Cause: A config key was passed (via CLI or YAML) that the config system never read — most commonly a typo. For example, train.run.iteration instead of train.run.iterations.

Fixes:

  • Check the spelling of the key.

  • Use --dry-run to see the full resolved config and verify all keys.

  • Add workflow.config.verbose=true to see available fields and their descriptions.

Tip

CLI overrides must not have spaces around =. Write key=value, not key = value.

Spin/Electron Count Parity Error#

Symptom:

ValueError: Total electrons (N) and spin (S) must have the same parity.

Cause: The spin parameter (number of unpaired electrons) must have the same parity as the total electron count. For example, a 10-electron system cannot have spin=1.

Fix: For a neutral molecule, count the total electrons and choose a spin with matching parity: 0 for singlet, 2 for triplet, etc. For atoms, JaQMC determines spin automatically for main-group elements. For transition metals, specify spin explicitly.

Checkpoint Resume Ends Immediately#

Symptom: After restoring a checkpoint, the run terminates immediately without any training steps.

Cause: The checkpoint was saved at step N and train.run.iterations is still set to N. The loop condition step < iterations is false from the start.

Fix: Increase train.run.iterations beyond the checkpoint step. For example, if restoring at step 1000, set train.run.iterations=2000.

See Running Workflows for more on resuming and checkpointing.

No Checkpoint Found (Fresh Start)#

Symptom: Log shows No checkpoint to restore in: <path>.

This is not an error.

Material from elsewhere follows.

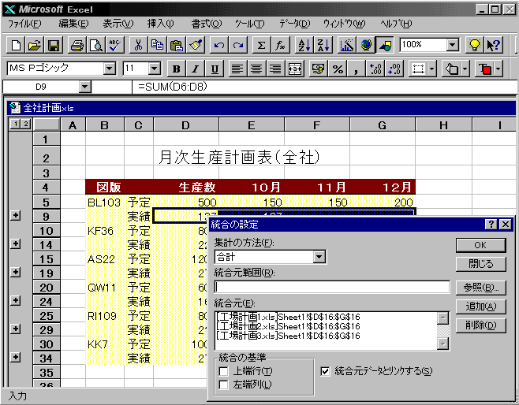Screen dimensions: 519x405
Task: Click the AutoSum sigma icon
Action: [x=261, y=46]
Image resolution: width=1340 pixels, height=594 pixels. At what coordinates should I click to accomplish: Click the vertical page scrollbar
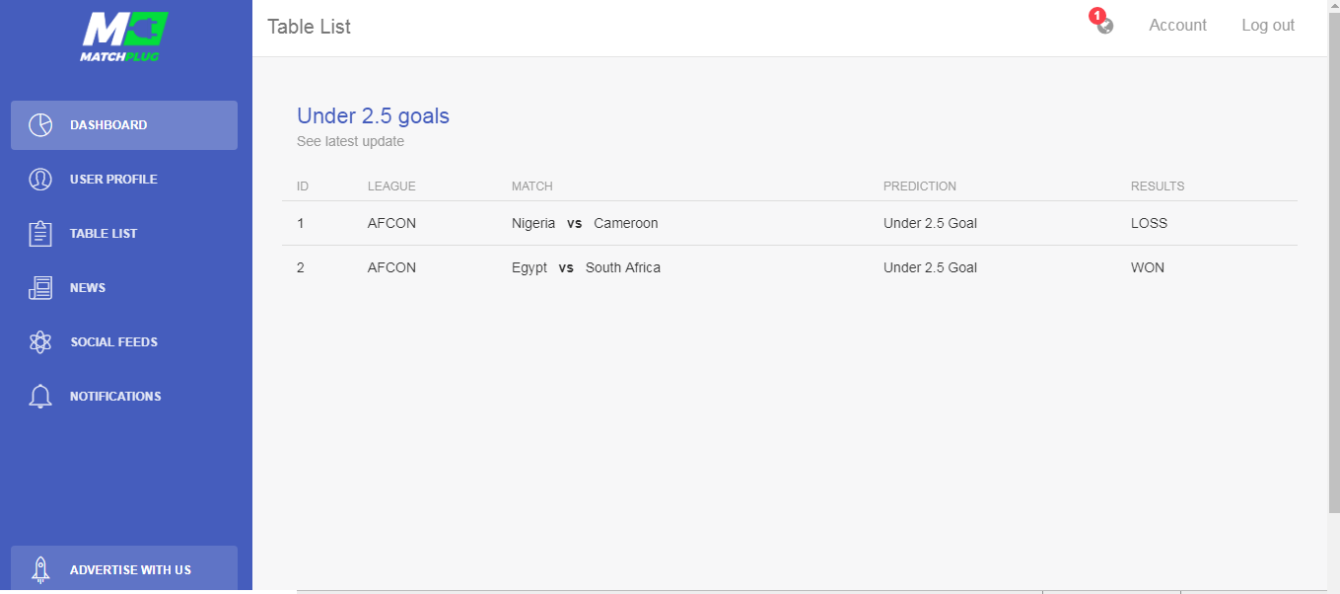pyautogui.click(x=1333, y=297)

On the first run there is no checkpoint yet, and training starts from step 0. The message is purely informational.

Batch Size Not Divisible by Device Count#

Symptom:

ValueError: Batch size N must be divisible by number of processes P.

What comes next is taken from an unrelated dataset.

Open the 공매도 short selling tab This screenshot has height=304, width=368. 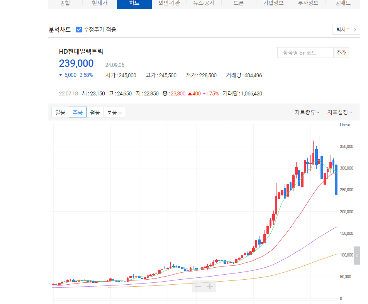click(343, 3)
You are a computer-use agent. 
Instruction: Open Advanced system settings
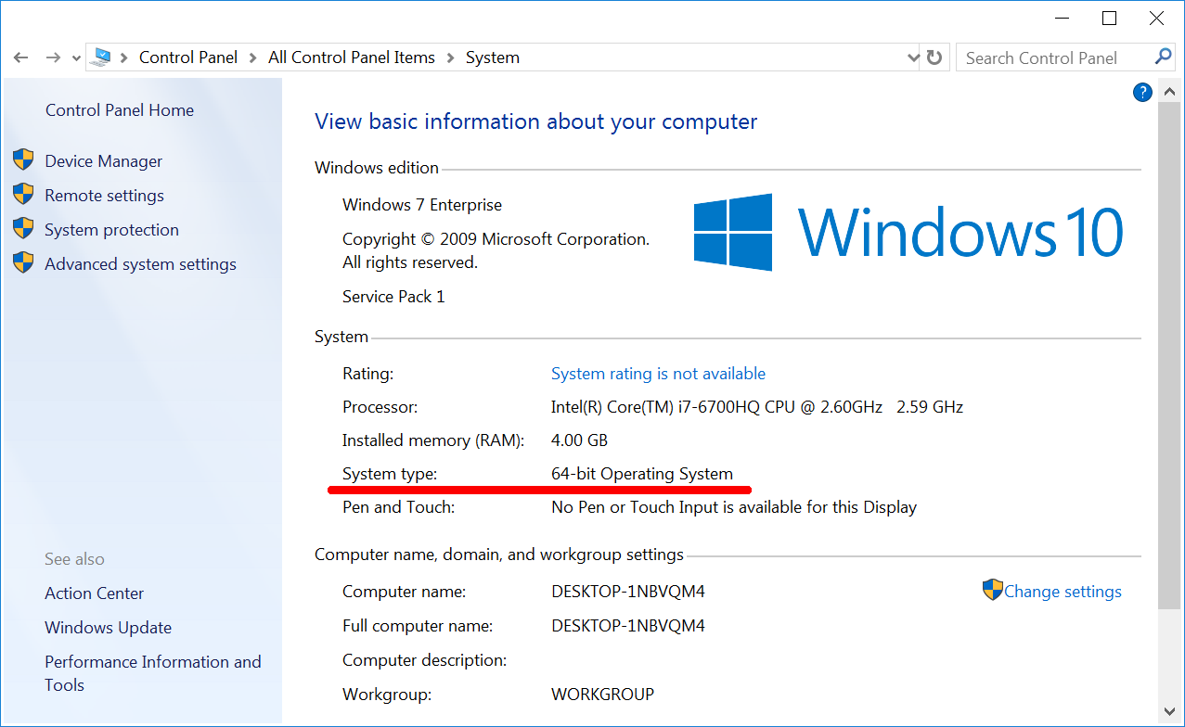pos(140,264)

Fix: Choose a workflow.batch_size that divides evenly by the number of GPUs (or simulated CPU devices). For example, with 4 GPUs use batch sizes like 4096 or 8192.

Psiformer Not Available for Solids#

Symptom: Cannot find or configure Psiformer for a solid simulation.

Cause: The Psiformer architecture is currently only available for molecule simulations. Solid simulations use FermiNet extended with PBC features.

Fix: Use FermiNet (the default) for solid simulations.

Transition Metal Spin Not Detected#

Symptom:

NotImplementedError: Spin configuration for transition metals not set.

Cause: The automatic spin detection (atom_config) only handles main-group elements (groups 1, 2, 13–18).

Fix: Specify the spin parameter explicitly in your system config rather than relying on automatic detection.